Instructions for the task:
Across the records, how many lines contain "agent"? Answer with the number alone.

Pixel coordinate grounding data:
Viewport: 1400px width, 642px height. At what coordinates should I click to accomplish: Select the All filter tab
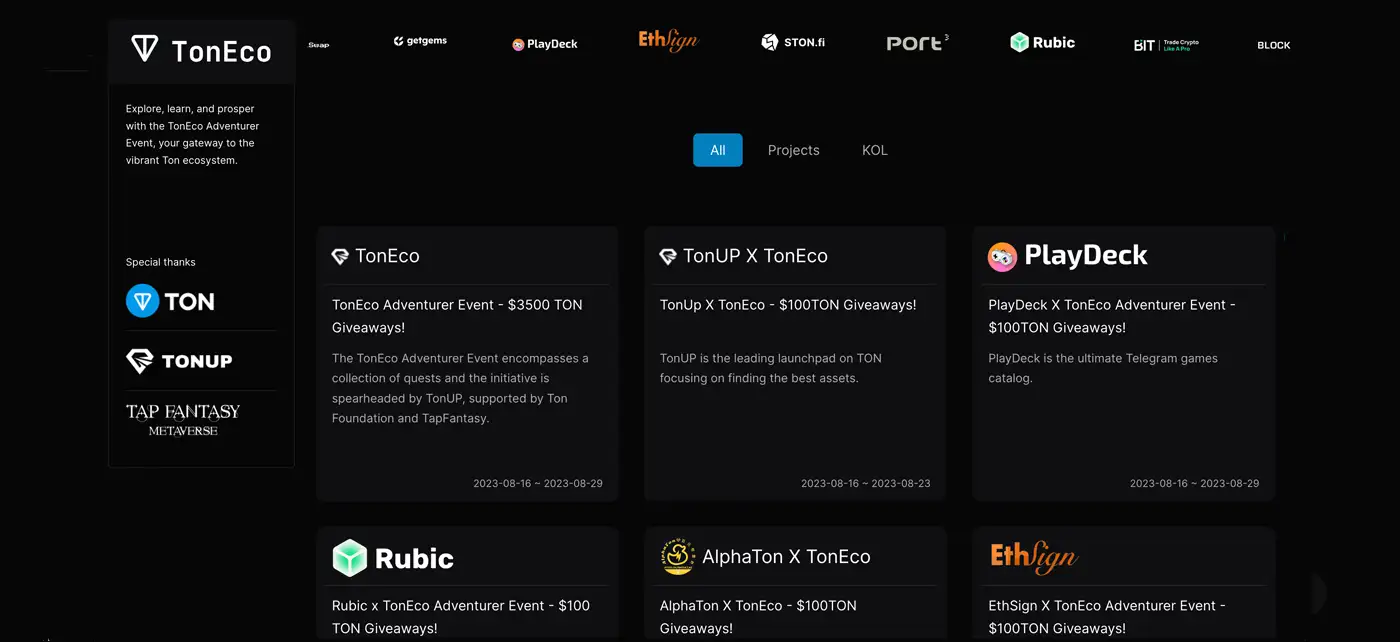[x=717, y=150]
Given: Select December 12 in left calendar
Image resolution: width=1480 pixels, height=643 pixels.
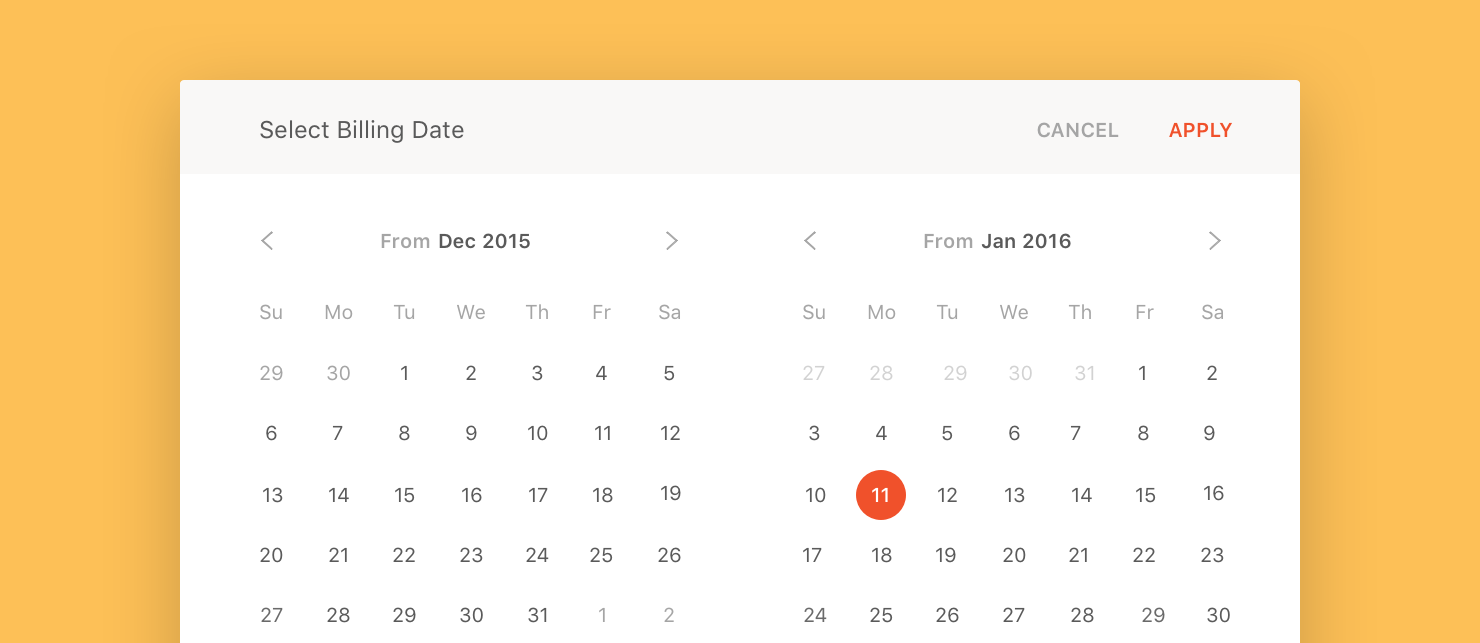Looking at the screenshot, I should pyautogui.click(x=670, y=434).
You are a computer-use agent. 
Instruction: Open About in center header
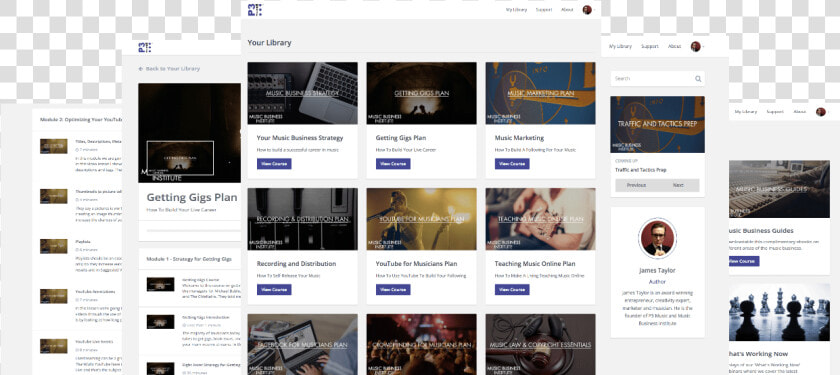coord(567,10)
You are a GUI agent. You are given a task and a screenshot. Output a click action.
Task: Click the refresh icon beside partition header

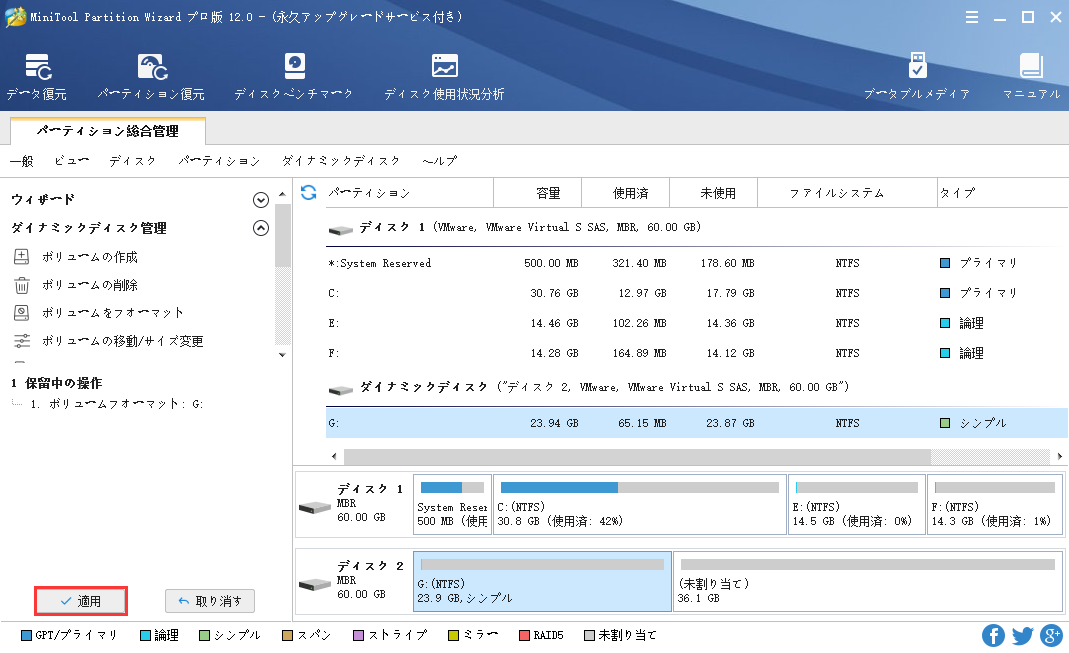(309, 192)
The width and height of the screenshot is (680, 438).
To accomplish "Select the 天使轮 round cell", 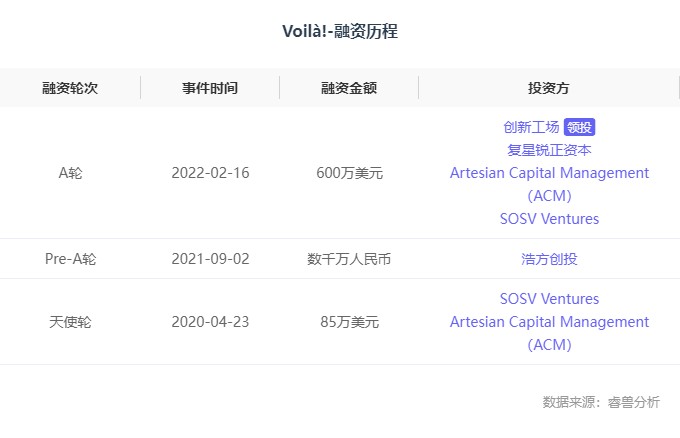I will 70,322.
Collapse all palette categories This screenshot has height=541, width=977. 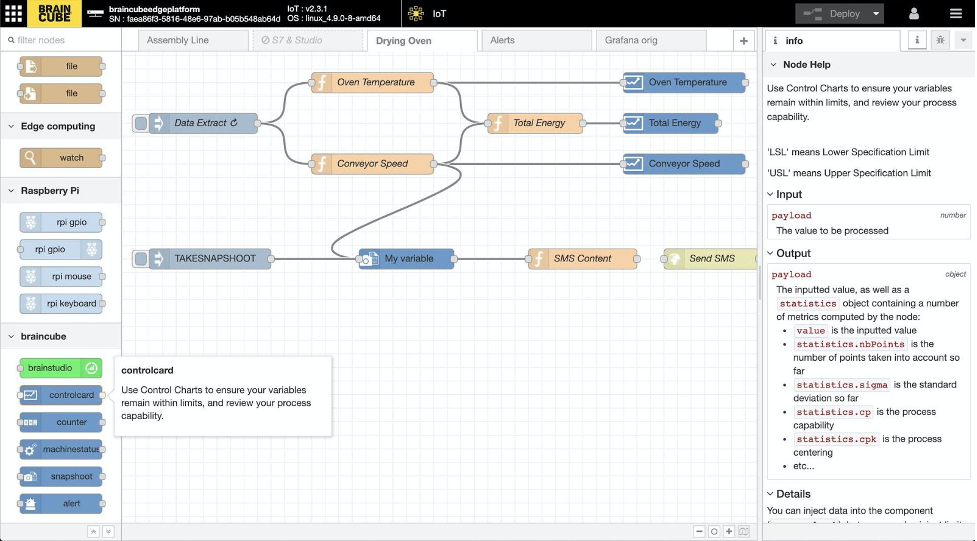pos(93,532)
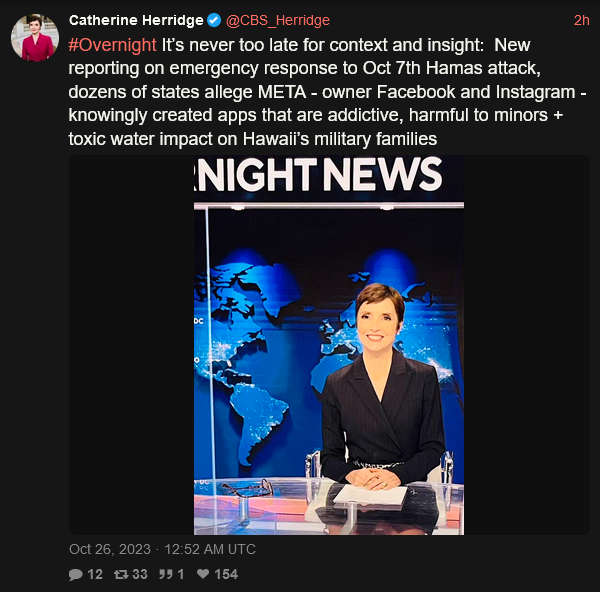This screenshot has width=600, height=592.
Task: Open Catherine Herridge's profile avatar
Action: [x=35, y=38]

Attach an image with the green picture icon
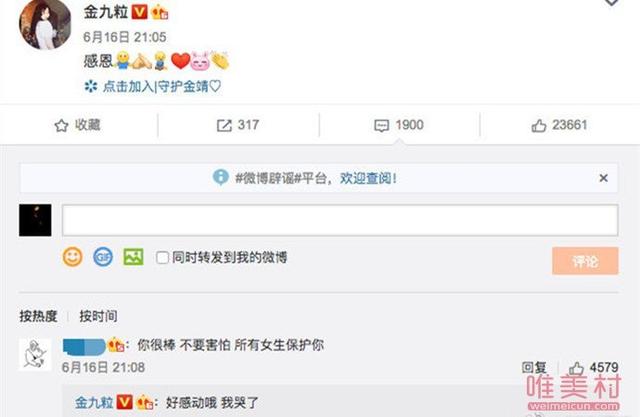133,257
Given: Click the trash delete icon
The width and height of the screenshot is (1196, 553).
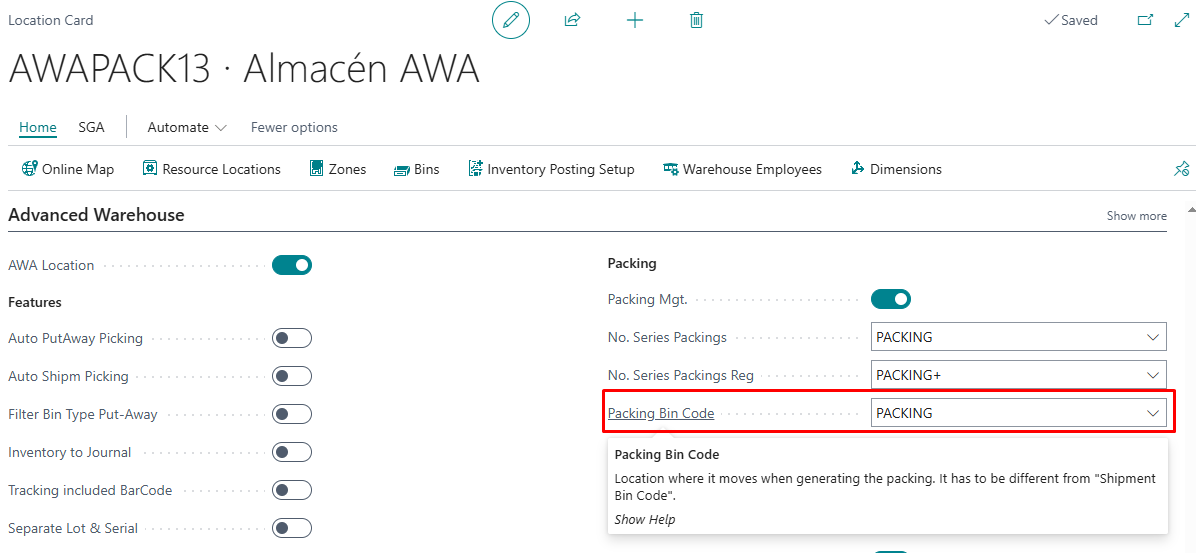Looking at the screenshot, I should pos(697,20).
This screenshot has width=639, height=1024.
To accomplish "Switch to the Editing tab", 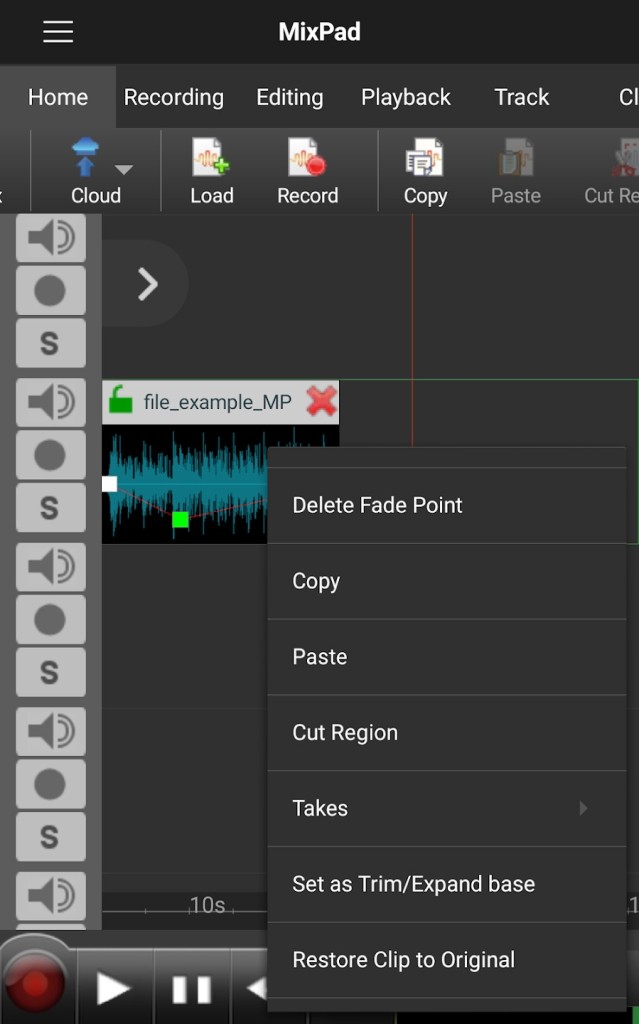I will pos(289,97).

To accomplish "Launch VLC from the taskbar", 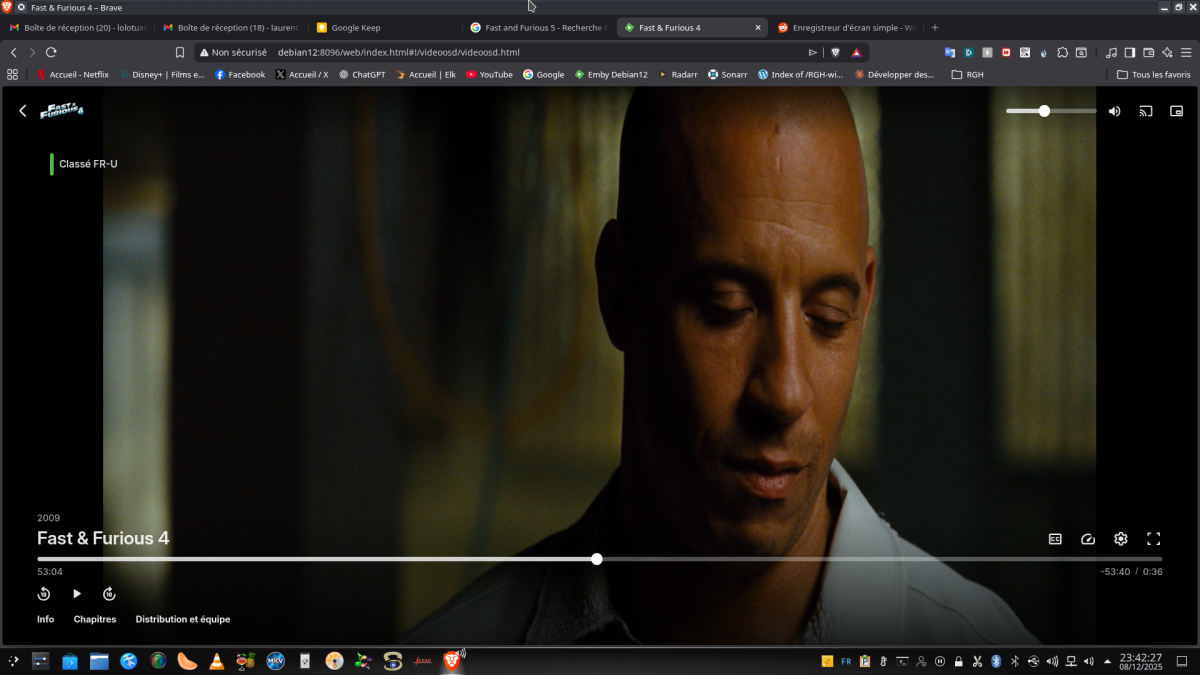I will (215, 661).
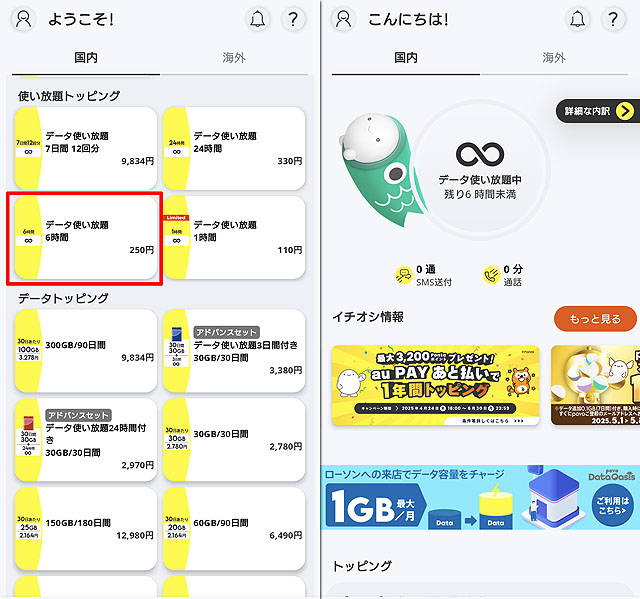Screen dimensions: 640x599
Task: Open the au PAY あと払い campaign banner
Action: [436, 385]
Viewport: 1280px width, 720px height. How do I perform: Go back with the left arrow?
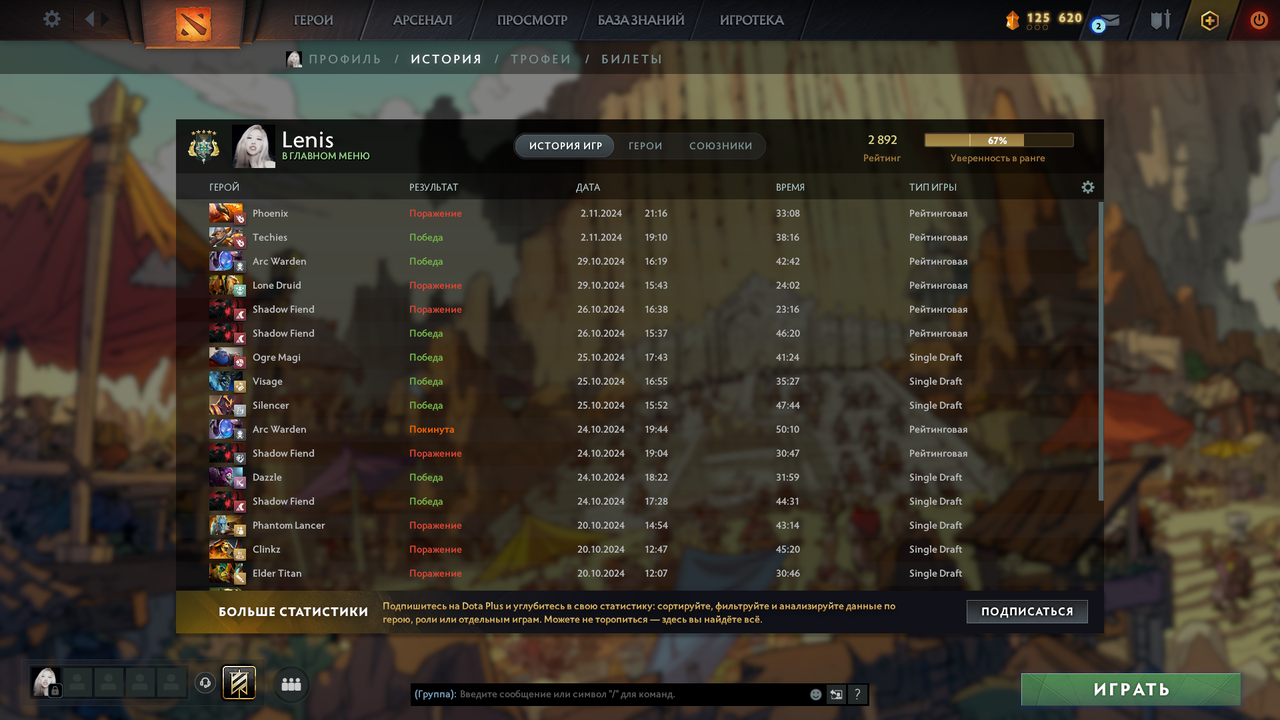(x=89, y=19)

Solution:
2